Even though the fresh produce has been making a regular appearance on our dinner menu (hello, kale!), I want to make sure we use up the canned goodies from last year. Not that this is any burden on the taste buds . . . I guess I was just overzealous about using them sparingly early on last year. Preserving the preserves is a serious business around here ;). Only 4 jars of roasted garlic tomato sauce left! Thou deserve something special, and the best meatball recipe ever might just be it!
And boyee does this make me excited for tomatoes! Yes, yes indeed. Them mater plants got a good ol’ foiliar feeding this morning since they are flowering and setting fruit, so it’s only just a matter of time. Just a matter of time before caprese salad and pasta, BLTs, salsa, tomato juice, and homemade sauces.
Aside from juicy beefsteaks and cherry tomato flavor bombs, I grow quite a few paste tomato plants: 2 indeterminate heirloom varieties, ‘Opalka’ and ‘Amish Paste’. Paste tomatoes are ideal for sauces and canning because they have less seeds and more flesh than other types. Whenever I have more tomatoes than I can use or can, I simply freeze them. They can be used later in canning recipes and peel very easily.
But enough about tomatoes, let’s talk about meatballs. There’s something so classic and nostalgic about meatballs. I think I love this recipe so much because I’ve made little tweaks here and there (different meats, different herbs, etc.), and enjoyed it just as much every time. I challenge you to do the same!
Best Meatball Recipe Ever
- 2 slices sandwich bread crusts removed, torn into small pieces
- 1/2 cup buttermilk
- 1 pound ground meat
- 1 clove garlic minced
- 1 large egg yolk
- 2 tablespoons minced parsley leaves
- 2 tablespoons minced basil leaves
- 1/4 cup grated Parmesan
- 3/4 teaspoon salt
- Ground black pepper
- Oil for pan-frying
- Favorite tomato sauce homemade or store bought
- Combine bread and buttermilk in small bowl. Smash with fork occasionally, until smooth paste forms.

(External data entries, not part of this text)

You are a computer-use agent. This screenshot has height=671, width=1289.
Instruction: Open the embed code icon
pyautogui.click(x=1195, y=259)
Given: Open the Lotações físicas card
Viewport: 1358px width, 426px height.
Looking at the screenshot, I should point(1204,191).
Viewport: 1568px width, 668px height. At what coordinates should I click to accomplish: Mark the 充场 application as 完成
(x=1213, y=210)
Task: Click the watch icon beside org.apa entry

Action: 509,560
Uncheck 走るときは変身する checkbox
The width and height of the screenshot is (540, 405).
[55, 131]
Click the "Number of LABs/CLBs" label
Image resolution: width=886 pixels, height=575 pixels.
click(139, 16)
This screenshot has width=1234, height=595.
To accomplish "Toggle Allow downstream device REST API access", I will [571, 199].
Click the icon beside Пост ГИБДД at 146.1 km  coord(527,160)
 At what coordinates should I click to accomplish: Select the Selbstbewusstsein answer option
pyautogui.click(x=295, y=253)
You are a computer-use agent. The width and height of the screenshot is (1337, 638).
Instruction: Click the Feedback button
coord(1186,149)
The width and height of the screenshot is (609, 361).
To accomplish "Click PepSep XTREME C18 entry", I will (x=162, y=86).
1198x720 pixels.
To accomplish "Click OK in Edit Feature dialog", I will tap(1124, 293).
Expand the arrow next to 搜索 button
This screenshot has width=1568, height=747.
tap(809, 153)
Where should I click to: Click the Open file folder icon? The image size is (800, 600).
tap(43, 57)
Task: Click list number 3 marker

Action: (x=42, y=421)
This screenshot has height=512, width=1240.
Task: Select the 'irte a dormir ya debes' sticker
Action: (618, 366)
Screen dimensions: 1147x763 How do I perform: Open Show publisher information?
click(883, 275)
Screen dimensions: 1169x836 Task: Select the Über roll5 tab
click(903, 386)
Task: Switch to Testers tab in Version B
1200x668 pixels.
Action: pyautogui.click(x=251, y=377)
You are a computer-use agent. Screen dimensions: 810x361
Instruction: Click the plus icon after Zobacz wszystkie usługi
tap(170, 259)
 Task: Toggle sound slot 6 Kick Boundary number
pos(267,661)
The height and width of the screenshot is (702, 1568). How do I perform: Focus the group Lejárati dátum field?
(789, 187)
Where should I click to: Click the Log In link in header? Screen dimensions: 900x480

- Mix all ingredients (except sauce), including bread and buttermilk paste. Lightly form meatballs into desired size.
- Heat oil over medium-high heat in sauté pan. Fry meatballs until brown on each side (if oil starts to smoke, turn down). Transfer meatballs to paper towel–lined plate. Repeat with remaining meatballs as necessary.
- Wipe pan clean. Add sauce to pan and heat over medium-low. Add meatballs and simmer until cooked through.
- Serve over spaghetti, in a sub, or eat as is!